## TEXTE EXTRAIT
L’Irak, sans l’approbation du Parlement, a officiellement désigné la guérilla kurde comme « organisation interdite ». Cette décision témoigne d’une position cruciale de la part de l’Irak, reconnaissant le Parti des travailleurs du Kurdistan (PKK) comme une menace pour la sécurité de l’Irak et de la Turquie. Cependant, cela reste en deçà de l’insistance de la Turquie à catégoriser le groupe comme une « organisation terroriste ».
Le Conseil de sécurité nationale irakien a annoncé jeudi, sans l’approbation du Parlement, que PKK serait interdit d’opérer dans le pays, à la suite d’une réunion de sécurité de haut niveau avec une délégation turque à Bagdad. Même si les deux parties se sont unies pour reconnaître le PKK comme une menace à la sécurité de l’Irak et de la Turquie, cette décision ne répond pas à la demande de la Turquie que le groupe soit désigné comme « organisation terroriste ».
La réunion de haut niveau entre Ankara et Bagdad intervient alors que la Turquie se prépare à une nouvelle campagne militaire dans la région du Kurdistan irakien (KRI). Les autorités turques ont mené des négociations approfondies avec l’Irak et la région du Kurdistan irakien afin d’obtenir un soutien local pour le succès de leurs opérations.
La réunion, qui a eu lieu le 14 mars, a réuni des responsables clés d’Irak et de Turquie, notamment le ministre turc des Affaires étrangères Hakan Fidan et le vice-Premier ministre et ministre des Affaires étrangères irakien Fouad Hussein.
Dans une déclaration commune publiée par les ministères des Affaires étrangères d’Ankara et de Bagdad, les deux partis ont souligné le statut du PKK en tant que menace à la sécurité des deux pays. Ils ont souligné que la présence du PKK sur le sol irakien est contraire à la constitution irakienne.
La Turquie exhorte depuis longtemps le gouvernement irakien à déclarer le PKK organisation terroriste et à soutenir ses opérations transfrontalières. Le gouvernement irakien, de son côté, s’est opposé aux opérations aériennes et terrestres de la Turquie à l’intérieur des frontières irakiennes, les qualifiant de « violation de l’intégrité territoriale de l’Irak » et refusant de reconnaître le PKK comme organisation terroriste.

## LISTE DES TÂCHES
• 1. Reproduisez le passage de l'article sur l'interdiction du PKK en Irak, en commençant à « Le Conseil de » et en terminant à « de leurs opérations. ».
• 2. Écrivez la suite de l'article sur l'interdiction du PKK en Irak, à partir de sa dernière phrase.
Le matériel qui suit provient d'une autre source.

## MATÉRIEL FOURNI
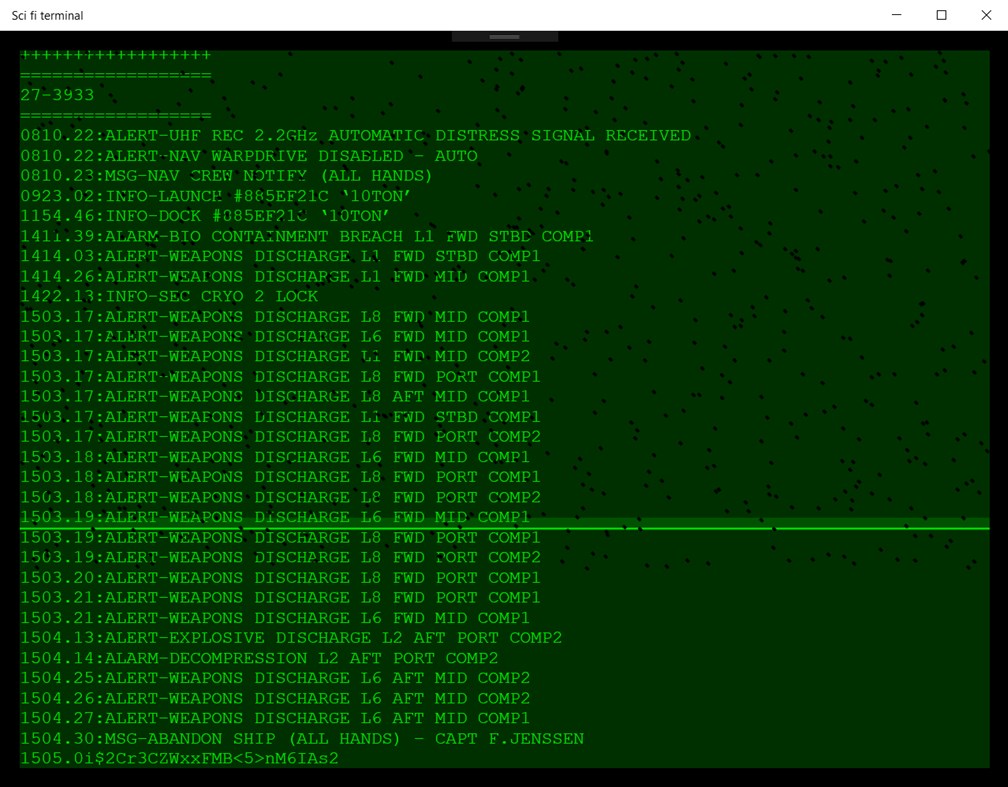Image resolution: width=1008 pixels, height=787 pixels.
Task: Click the plus-sign separator at the top
Action: coord(115,54)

## RÉPONSES PAR TÂCHE
• 1.
Le Conseil de sécurité nationale irakien a annoncé jeudi, sans l’approbation du Parlement, que PKK serait interdit d’opérer dans le pays, à la suite d’une réunion de sécurité de haut niveau avec une délégation turque à Bagdad. Même si les deux parties se sont unies pour reconnaître le PKK comme une menace à la sécurité de l’Irak et de la Turquie, cette décision ne répond pas à la demande de la Turquie que le groupe soit désigné comme « organisation terroriste ».
La réunion de haut niveau entre Ankara et Bagdad intervient alors que la Turquie se prépare à une nouvelle campagne militaire dans la région du Kurdistan irakien (KRI). Les autorités turques ont mené des négociations approfondies avec l’Irak et la région du Kurdistan irakien afin d’obtenir un soutien local pour le succès de leurs opérations.

• 2.
L’interdiction par l’Irak des activités du PKK à l’intérieur de ses frontières est la première décision irakienne sur la question à être ratifiée par la Turquie, mais elle ne répond toujours pas à toutes les exigences de la Turquie.
Qassim al-Araji, conseiller pour les affaires de sécurité nationale auprès du Premier ministre irakien Mohammed Shia al-Sudani, a exprimé l’intention de l’Irak de traiter le PKK de la même manière qu’il a traité avec les groupes dissidents kurdes iraniens situés dans le nord de l’Irak, a rapporté l’Associated Press.
L’Irak avait évacué les bases des groupes d’opposition irano-kurdes du KRI en septembre 2023 à la suite d’un accord bilatéral entre l’Iran et l’Irak. Les groupes sont désormais considérés comme des réfugiés.
Murat Karayılan, membre du comité exécutif du PKK, a déclaré dans un communiqué sur les réunions de sécurité et les pourparlers diplomatiques entre la Turquie et l’Irak que la Turquie faisait pression sur l’Irak depuis longtemps sur la nouvelle route commerciale et le conflit de l’eau. Karayılan a averti qu’il n’était « pas dans l’intérêt de l’Irak » de soutenir la nouvelle opération militaire préparée par les forces turques, affirmant que le gouvernement irakien « légitimerait l’occupation de l’État turc ».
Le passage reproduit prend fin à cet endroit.